Why are Ubisoft too commercial? I mean, it's THQ's business failure which led to the current hiatus.
But THQ's failures were not necessarily because they were/weren't commercial. THQ is VERY commercial, but they took unecessary risks where they shouldn't (uDraw? wtf!) and they played safe when they should have risked more (too much reliance on licensed content, such as Movie branded games, etc).
This translates into easy sales, but lacking original IP for the most part pretty much killed them. A kid will want the spongebob game, but it doesn't create a loyal customer. EA knows this, Ubisoft knows this, Activision knows this. You'll noticed that, while they rehash a lot of sequels, they are sequels for original IP a lot of the times, or very loved IP that has a recurrent or known fanbase (FIFA, Farcry, Syndicate, Splinter Cell, etc).
Look at THQ's lineup for the past years, they have absolutely nothing, bar a few exceptions (Saints Row, Darksiders, perhaps Metro and Red Faction), that makes a customer choose it over the competition. CoH was such an exception in the RTS genre, but that was six years ago.
Ubisoft IS a great company, no doubt about it. They have taken flak from the public, but every big company does at one point or another. Yet people still buy Ghost Recon, Splinter Cell and Assassin's Creed, regardless of how much they rehash or distort them as the years go by.
The publisher is ALWAYS responsible, in some part, for the finished product. The reaosn depends: sometimes they are not supervising production and the developer doesn't deliver, sometimes they demand stupid things, or too much from the developer (2K Games required on a very short notice, that Spec ops: The Line included a multiplayer feature, just so the box and marketing could say so.

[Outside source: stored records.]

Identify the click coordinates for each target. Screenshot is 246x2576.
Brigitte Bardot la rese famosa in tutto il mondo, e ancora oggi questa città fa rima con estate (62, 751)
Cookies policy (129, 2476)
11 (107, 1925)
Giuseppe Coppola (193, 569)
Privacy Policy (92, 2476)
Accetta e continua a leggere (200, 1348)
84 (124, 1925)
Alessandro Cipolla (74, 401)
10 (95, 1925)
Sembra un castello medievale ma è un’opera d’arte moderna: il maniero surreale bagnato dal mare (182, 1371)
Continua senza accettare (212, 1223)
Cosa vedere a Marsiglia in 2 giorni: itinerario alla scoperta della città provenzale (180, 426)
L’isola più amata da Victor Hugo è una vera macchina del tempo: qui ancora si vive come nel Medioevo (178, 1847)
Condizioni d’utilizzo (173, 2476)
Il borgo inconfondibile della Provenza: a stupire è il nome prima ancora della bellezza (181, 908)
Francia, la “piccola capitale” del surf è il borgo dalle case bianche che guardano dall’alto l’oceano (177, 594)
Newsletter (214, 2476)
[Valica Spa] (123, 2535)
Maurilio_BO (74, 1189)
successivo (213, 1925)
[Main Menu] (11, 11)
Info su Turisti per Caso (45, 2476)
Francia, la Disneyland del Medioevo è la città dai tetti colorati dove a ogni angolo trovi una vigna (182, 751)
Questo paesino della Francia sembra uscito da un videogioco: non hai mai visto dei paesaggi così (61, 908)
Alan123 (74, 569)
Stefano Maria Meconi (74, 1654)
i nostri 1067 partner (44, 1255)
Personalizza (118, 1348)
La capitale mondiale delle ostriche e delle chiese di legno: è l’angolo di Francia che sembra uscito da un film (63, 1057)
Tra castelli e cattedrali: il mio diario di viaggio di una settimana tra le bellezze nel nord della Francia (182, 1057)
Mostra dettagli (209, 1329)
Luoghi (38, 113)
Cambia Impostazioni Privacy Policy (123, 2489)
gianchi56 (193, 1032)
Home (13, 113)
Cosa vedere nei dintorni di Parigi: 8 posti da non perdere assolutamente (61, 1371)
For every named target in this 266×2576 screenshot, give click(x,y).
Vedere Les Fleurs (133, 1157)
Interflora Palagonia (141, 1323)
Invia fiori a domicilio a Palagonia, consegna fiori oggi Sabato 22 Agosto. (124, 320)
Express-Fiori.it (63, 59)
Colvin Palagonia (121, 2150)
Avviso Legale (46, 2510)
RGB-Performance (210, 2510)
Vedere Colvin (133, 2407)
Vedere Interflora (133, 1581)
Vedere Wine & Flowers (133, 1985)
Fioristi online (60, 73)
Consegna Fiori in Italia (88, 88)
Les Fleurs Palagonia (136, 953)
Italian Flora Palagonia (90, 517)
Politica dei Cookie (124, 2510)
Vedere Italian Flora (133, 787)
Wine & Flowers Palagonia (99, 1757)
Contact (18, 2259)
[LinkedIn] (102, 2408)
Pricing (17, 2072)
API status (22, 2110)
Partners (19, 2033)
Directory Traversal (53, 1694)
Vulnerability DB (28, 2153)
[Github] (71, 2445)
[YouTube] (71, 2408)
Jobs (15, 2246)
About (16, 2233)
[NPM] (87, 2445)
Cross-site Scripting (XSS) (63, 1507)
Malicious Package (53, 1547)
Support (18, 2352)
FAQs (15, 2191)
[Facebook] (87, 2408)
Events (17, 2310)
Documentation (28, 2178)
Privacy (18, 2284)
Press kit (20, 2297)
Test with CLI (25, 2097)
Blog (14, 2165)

The result was disastrous for the reviews, while the single player was generally considered positive).
Another example is Mass Effect 3 and Dragon Age 2. Anyone who has played those series thoroughly will notice how much the design and style changed over the years, EXACTLY when EA bought Bioware's parent company. The result? While not official, rumors state that both of the remaining co-founders resigned form the videogames industry altogether, a massive blow sinc ethey were some of the industry's creative leaders.
Change is good, but only if properly managed.